A culture that would allow for that kind of public expression coming from a local sheriff to be accepted as ordinary intelligence would be one in which you didn’t have to be beset by near anarchy on the part of the criminal class. Best wishes to you and your ever alert dogs. I hope you don’t get sued if they bite a thief in the butt. Unfortunately, I am sure you will.
VDH: “I like the human dinosaurs I still occasionally bump into. They are mostly gone from the scene, but every once in a while you cross paths with the caterpillar mechanic, the orchard topper, and the pipeline installer who never quite got on the modern bus and took a “different” path so to speak… They are independent sorts, these in their late sixties and beyond.”

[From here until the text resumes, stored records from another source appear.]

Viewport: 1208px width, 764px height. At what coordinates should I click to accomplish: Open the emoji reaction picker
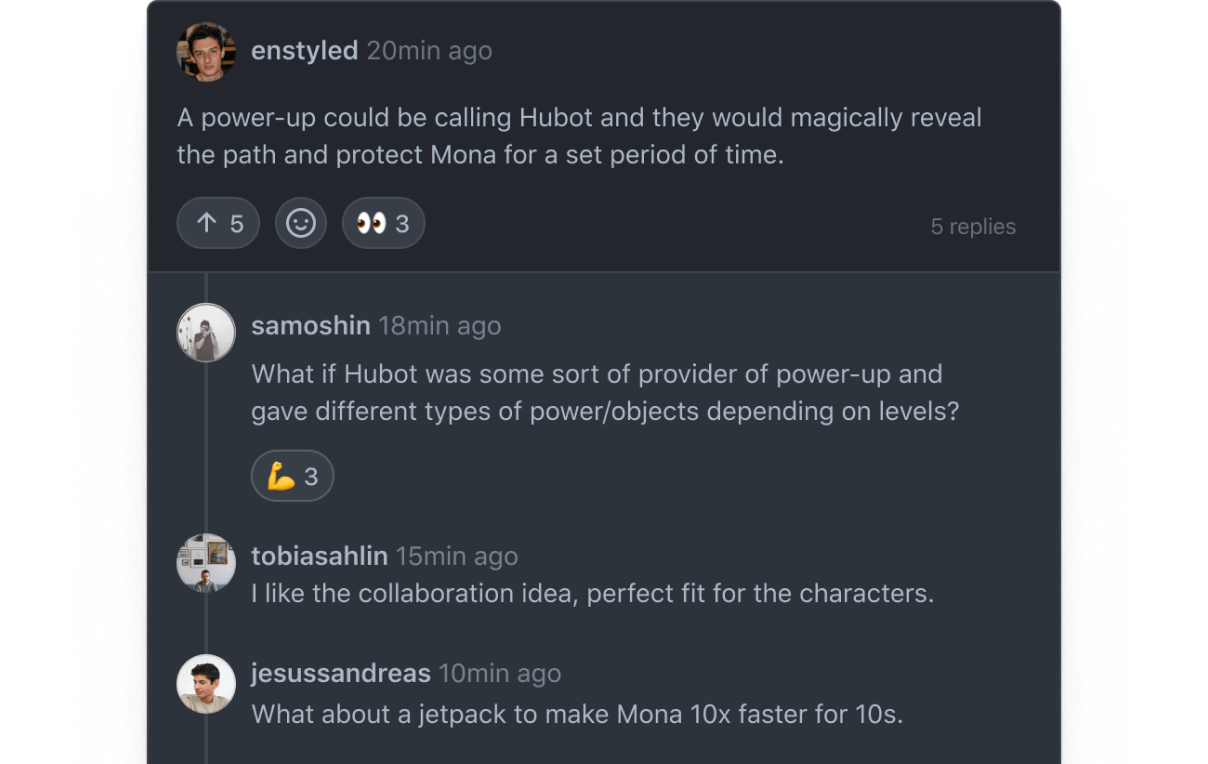pos(301,223)
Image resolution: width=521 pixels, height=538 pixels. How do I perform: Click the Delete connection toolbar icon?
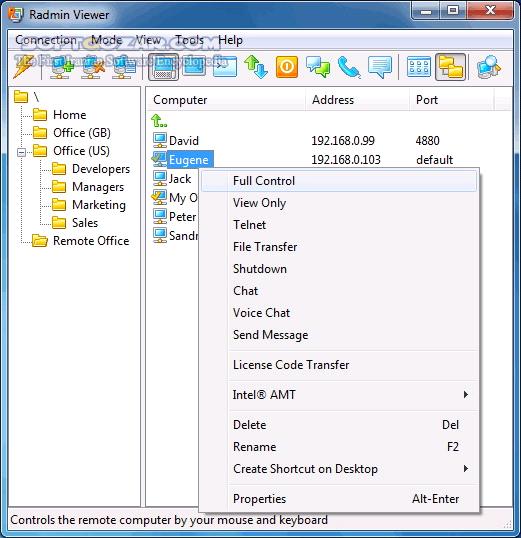tap(92, 67)
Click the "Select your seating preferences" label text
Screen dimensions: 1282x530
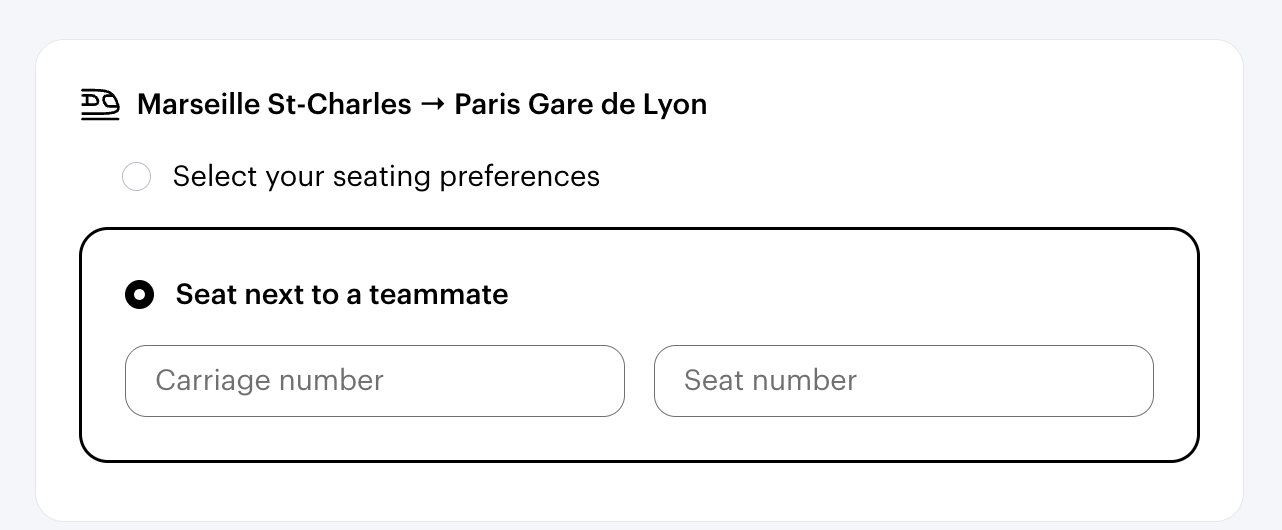[x=386, y=177]
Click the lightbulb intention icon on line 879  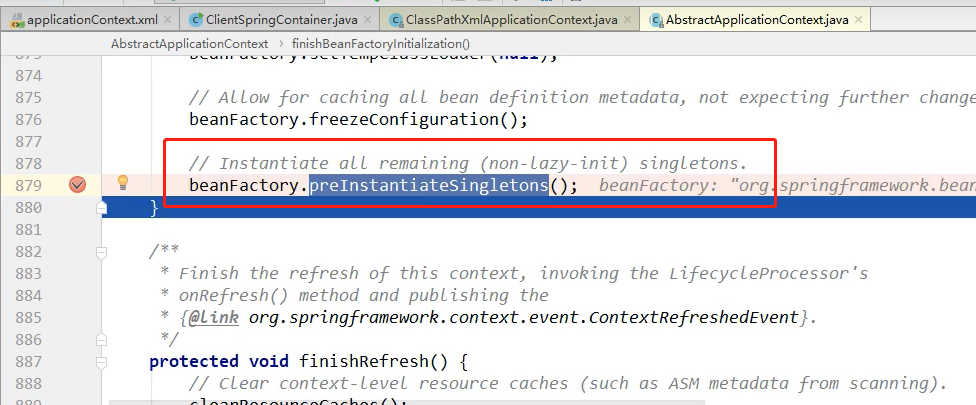coord(123,182)
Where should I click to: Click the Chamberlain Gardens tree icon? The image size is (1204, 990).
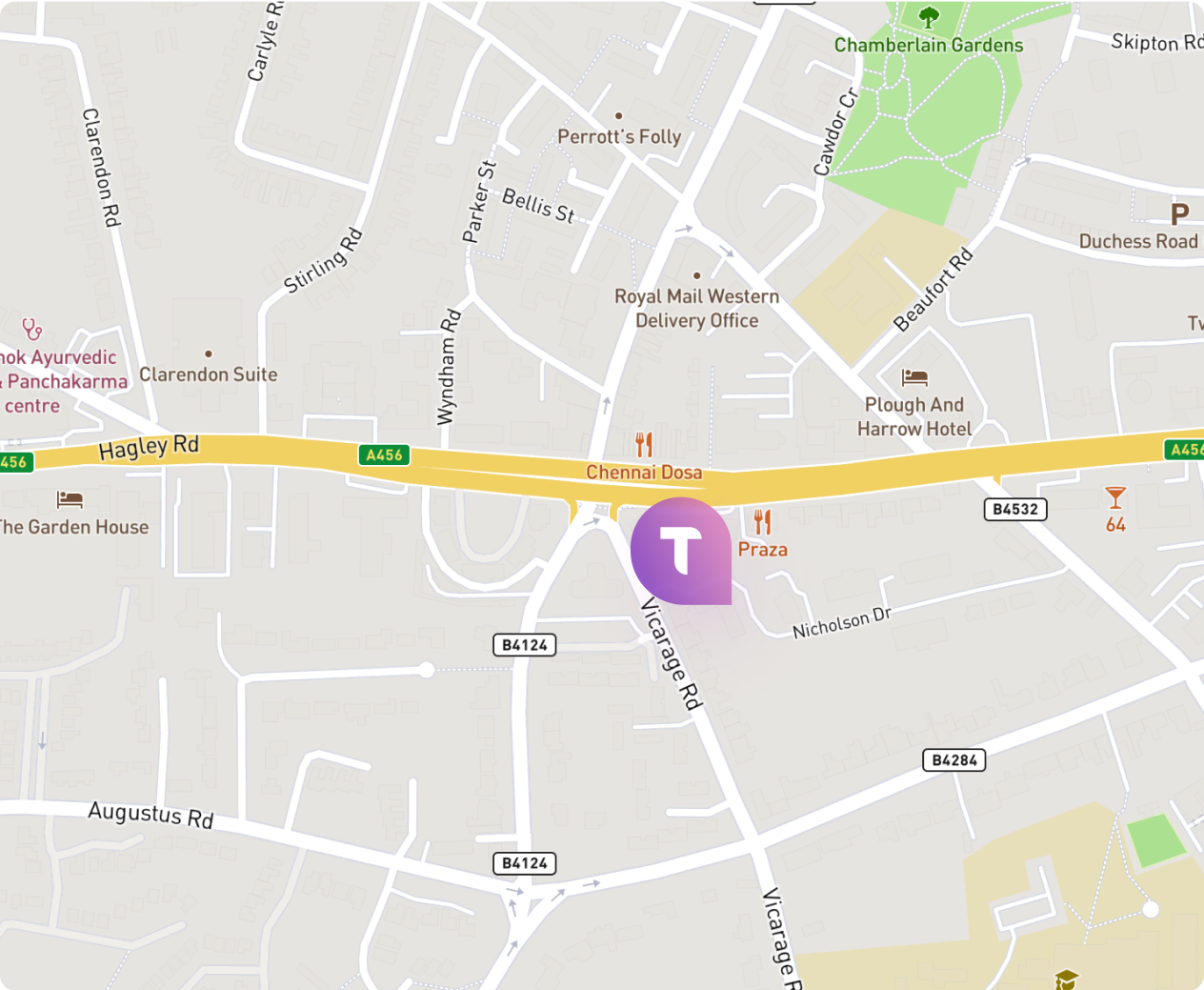929,16
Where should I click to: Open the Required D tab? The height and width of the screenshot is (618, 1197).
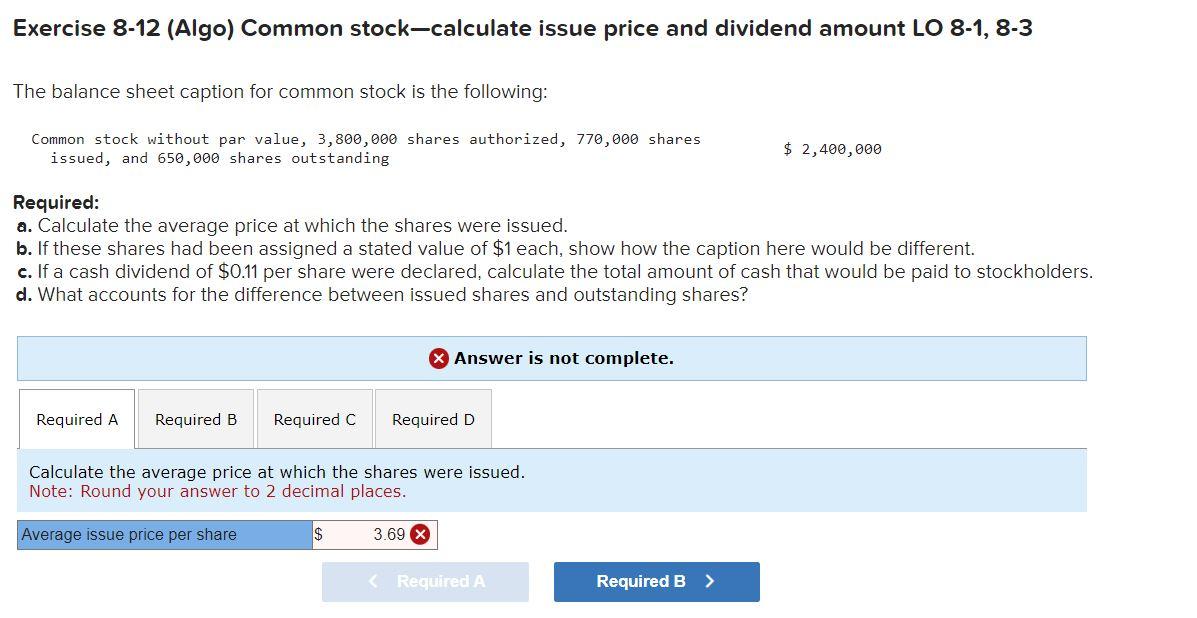tap(432, 418)
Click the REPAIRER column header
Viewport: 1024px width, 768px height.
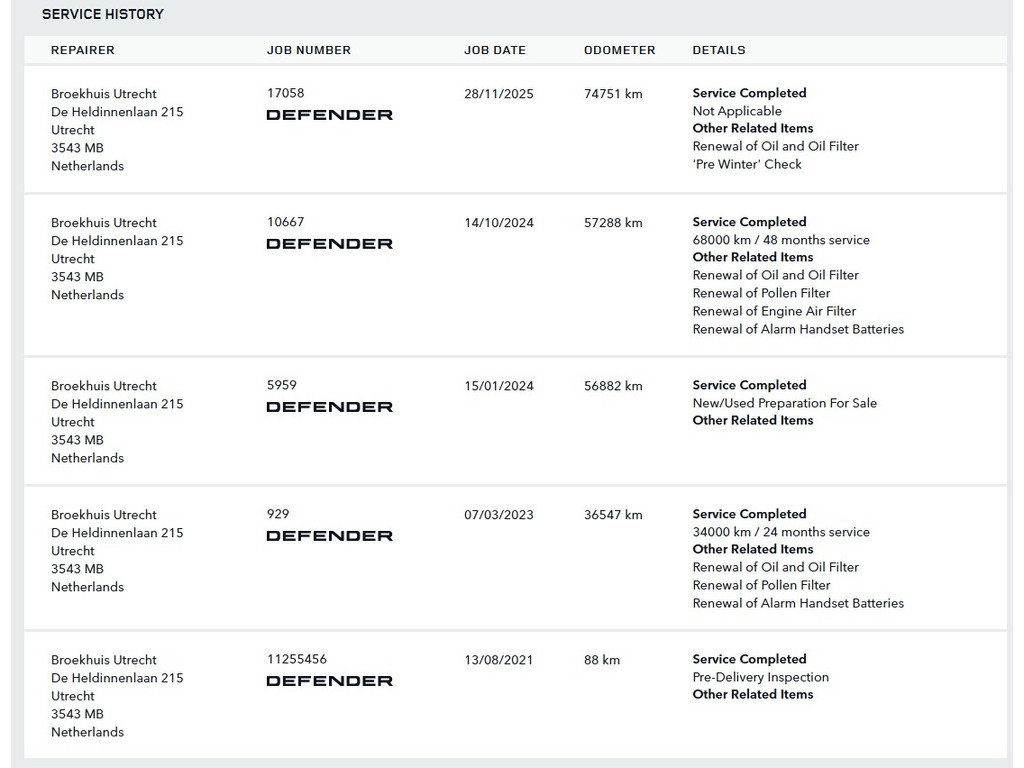coord(83,50)
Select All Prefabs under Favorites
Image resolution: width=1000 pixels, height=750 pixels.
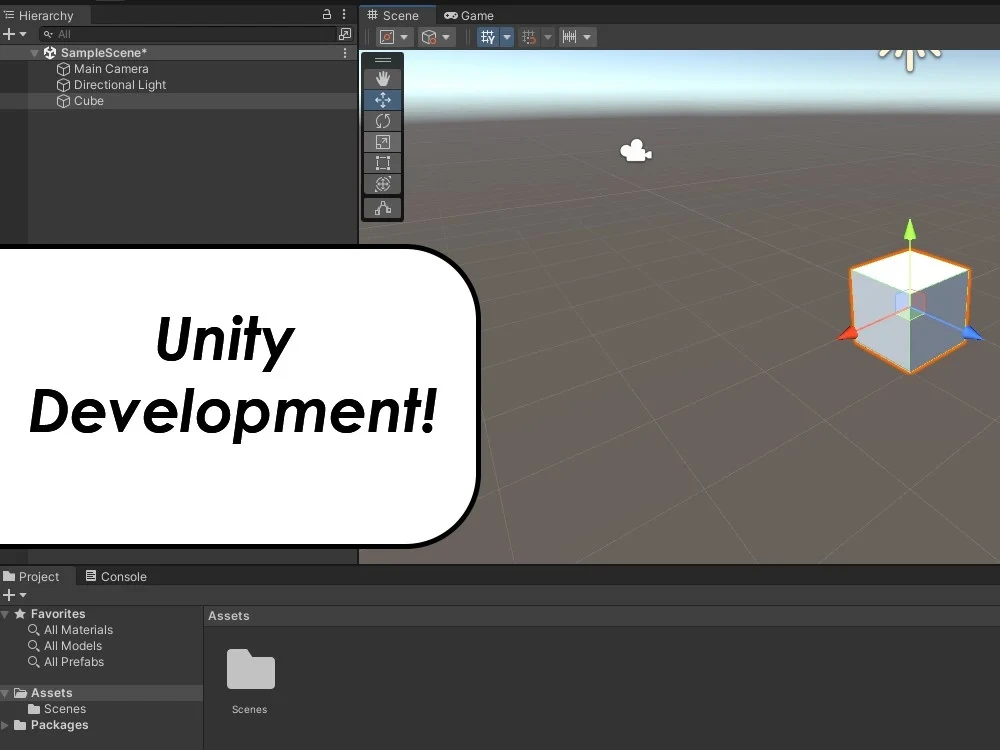[73, 661]
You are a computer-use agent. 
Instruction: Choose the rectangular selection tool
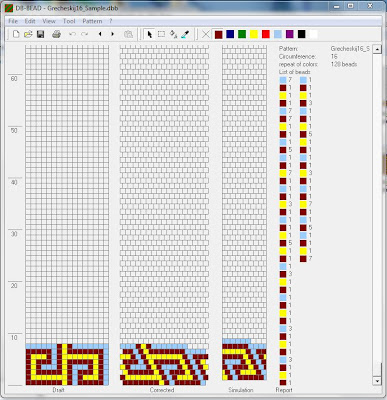click(161, 34)
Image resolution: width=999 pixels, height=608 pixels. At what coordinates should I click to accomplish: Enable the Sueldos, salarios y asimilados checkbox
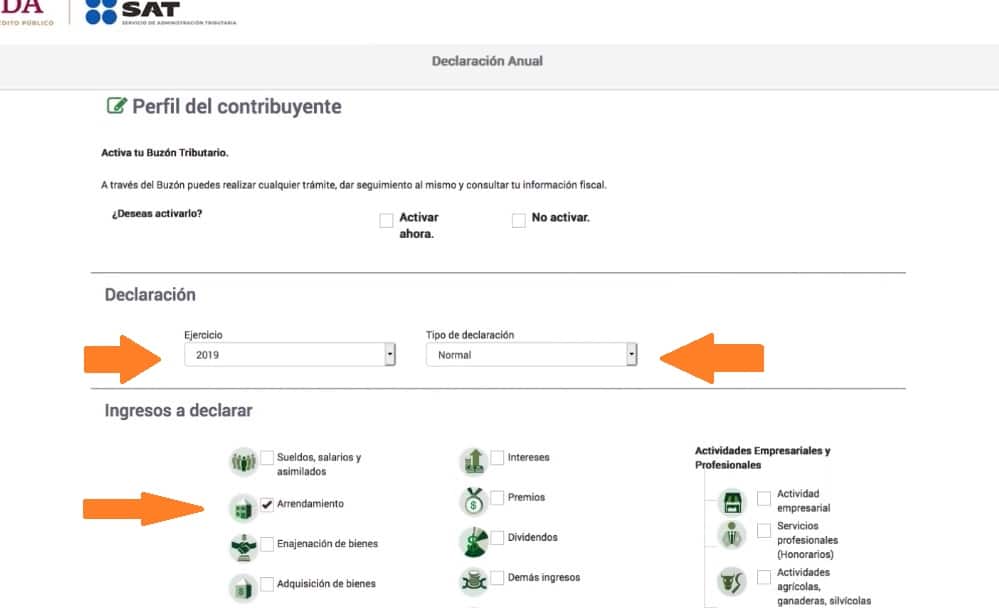pos(267,458)
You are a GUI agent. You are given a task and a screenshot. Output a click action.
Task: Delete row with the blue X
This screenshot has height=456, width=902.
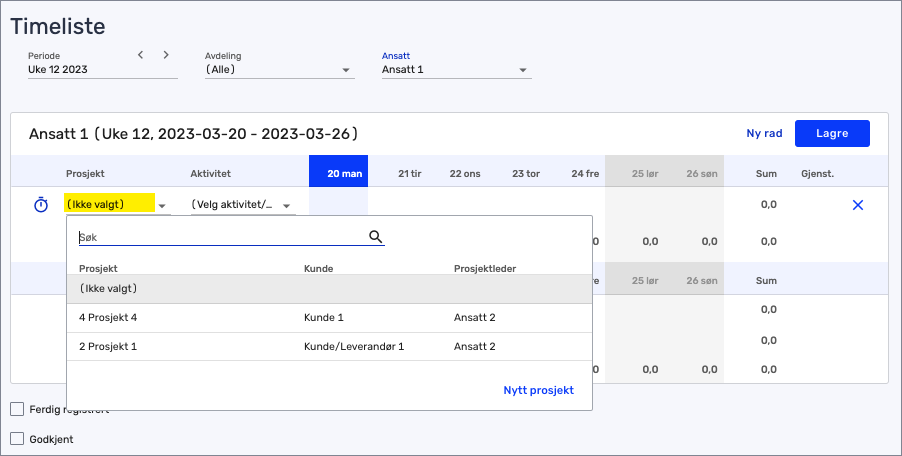(x=857, y=205)
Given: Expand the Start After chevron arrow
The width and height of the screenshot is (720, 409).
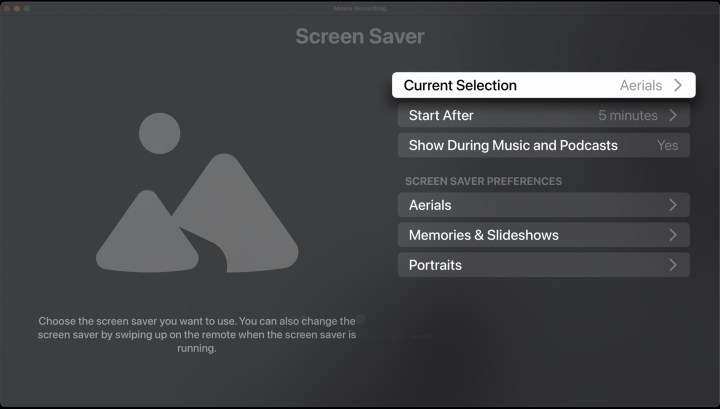Looking at the screenshot, I should [x=673, y=115].
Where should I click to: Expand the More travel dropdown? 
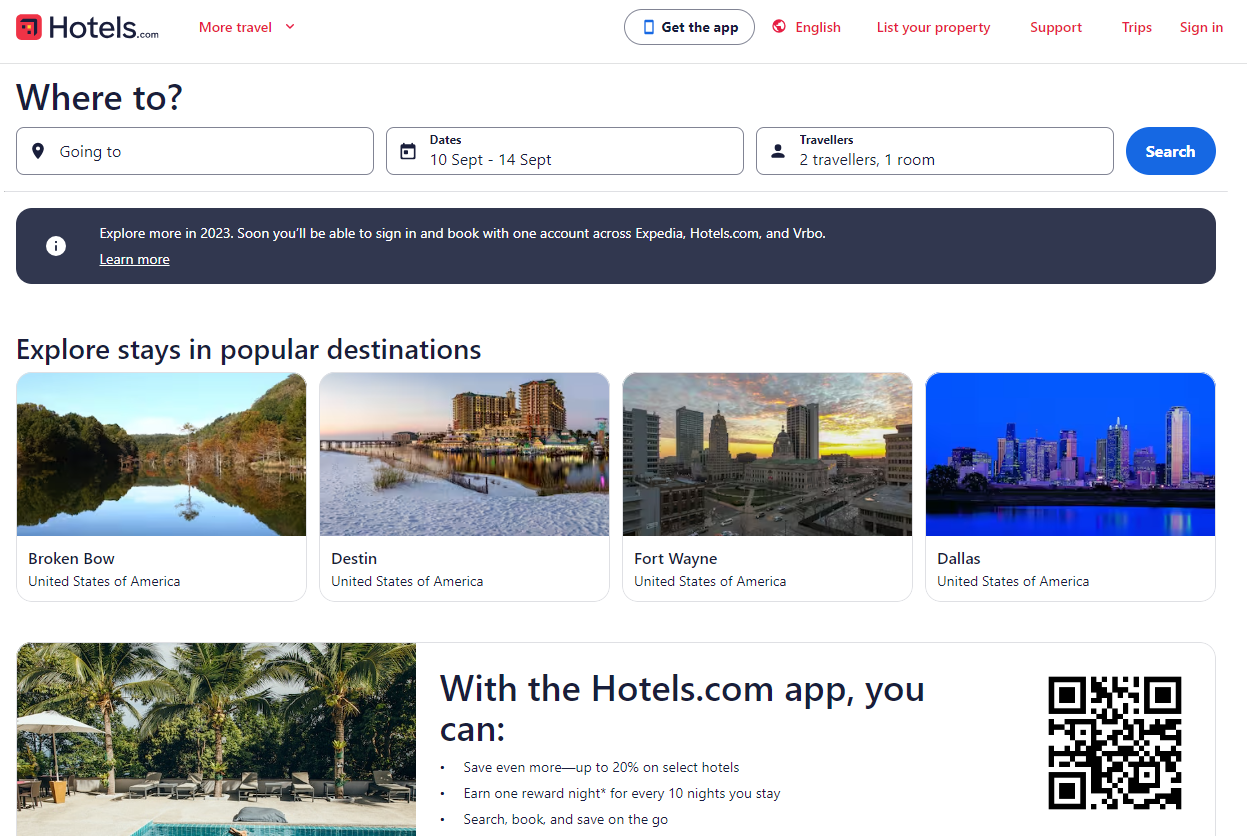(x=247, y=27)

You are describing the all-American man – a happy man – happy because he is alive and free – happy because he survives off the fruit of his own creative labor. Marxists don’t like these men – because they won’t take their place in the collective – they refuse to become an identical and controlled member of their Borg. Marxists are never happy when ordinary people are mentally unique, happy, creative and free – Marxists are happy when men are mentally identical, monotonous, unhappy and controlled.
“The individual is only a cell… power is collective. The individual only has power in so far that he ceases to be an individual… If he can make complete utter submission; if he can escape from his identity; if he can merge himself in the Party so that he is the Party, then he is all powerful and immortal… Can you not understand that the death of the individual is not death; the Party is immortal… You are imagining that there is something called human nature which will be outraged by what we do, and will turn against us; but we create human nature.” George Orwell – 1984
– he stays. This can only end in tears.
A very inspiring piece. Thank you, Mr. Hanson.
A handful of states (CA, IL, MA, WA, CT, parts of NY)are being mismanaged into the ground by stupid liberals. But that leaves most of the country rocking along with varying degrees of common sense. I see the US doing OK with a new Prez and a conservative Congress, and most of the states doing just fine. (Sorry, CA).
Dr. Hanson, I only take exception to one thing in your article… you leaked the secret of happiness in our surroundings. Simplicity. I too live in rural America, 2 miles out of a town with two stop signs. After living in cities and suburbs, I wouldn’t trade the rural mid-western life for anything any government might have to offer. And thanks for being you, bringing a little sanity to this world.
Great entry today, Doc. Your observations about how you live your life in rural California are so descriptive that I can almost see, hear and smell everything you describe.
By the way, I assume a lot of your loyal readers are concerned you will someday fall prey to some criminal act, and this column today does nothing to reassure us. You do have a firearm, don’t you? If so, have you ever had to use it? If you would rather not incriminate yourself in writing, we understand!
Eduardo:
I have three theories as to the “continued longevity” of VDH.
1. He’s a white guy and still lives there – must not have much toys to steal.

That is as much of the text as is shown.